Staying at Trump Vancouver? Your credit card info may have been hacked
Media tour of the opening of the Trump International Hotel and Tower in Vancouver, BC., February 28, 2017. (NICK PROCAYLO/Postmedia)
If you made a booking sometime last November for a future stay at Trump Vancouver, you, too, may be the victim of hacking.
The latest comes just months after the luxury chain paid a US $50,000 penalty related to a previous security breach that resulted in fraudulent charges being made on customers' credit cards.
According to a notice posted to the Trump Hotels website recently, a digital security breach has compromised the names, phones, e-mails, addresses and credit-card information — including name, card number, expiration date and, in some cases, security code — of guests who used their reservation system between Nov. 8 and 19, 2016 to making hotel bookings at a number of Trump properties, including the Trump International Hotel and Tower Vancouver.
The months-long breach spans 14 Trump properties worldwide and began in November 2016 and extended to March 2017. In the case of Trump Soho, the breach was found to have affected information as far back as July 2016.
The hack affected the Sabre Hospitality Solutions' central reservation system, used by Trump properties to process and manage bookings. The Trump properties' own systems were not hacked, the notice maintains.
"Following an investigation, Sabre notified us on June 5, 2017 that an unauthorized party gained access to account credentials that permitted access to payment card data and certain reservation information for some of our hotel reservations processed through Sabre’s CRS," the notice read.
"We are working with Sabre to address this issue. We understand that Sabre engaged a leading cybersecurity firm to support its investigation."
It is the third hack on the Trump hotels in the past three years, with some suggesting the properties have become more of a target due to Donald Trump's foray into politics, capped by his victory in last November's U.S. presidential election.

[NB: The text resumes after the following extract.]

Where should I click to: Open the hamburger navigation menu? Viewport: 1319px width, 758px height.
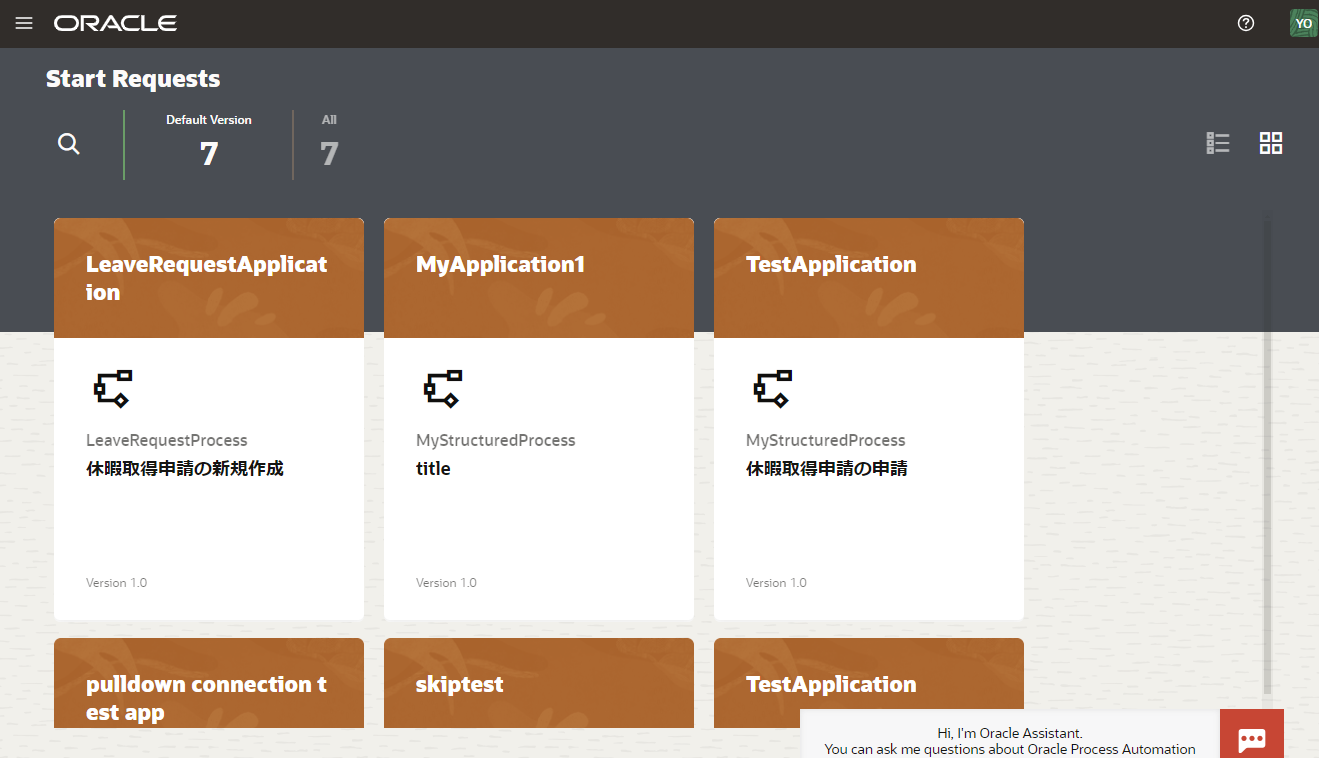click(24, 23)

According to the Washington Post, attackers first hacked Trump hotels' network and payment system in May 2014 in order to pull customers' payment card information. Management was not aware of the breach until more than a year later.
Then in November 2015, just five months after discovering the previous breach, another attacker installed malware affecting five properties before later accessing another system that held personal information for Trump hotel property owners. Information available in that system included names and social security numbers.
Last September, the Trump chain paid US $50,000 in penalties linked to the 2014 breach.
The $360-million Vancouver Trump property officially opened in February this year. Trump does not own the property, but has licensed his name and manages the hotel. The property is owned by Joo Kim Tiah, CEO of TA Global Berhad.
Dozens of people protested outside the property earlier this year, once during the Women's March in January and again during the hotel's grand opening in February.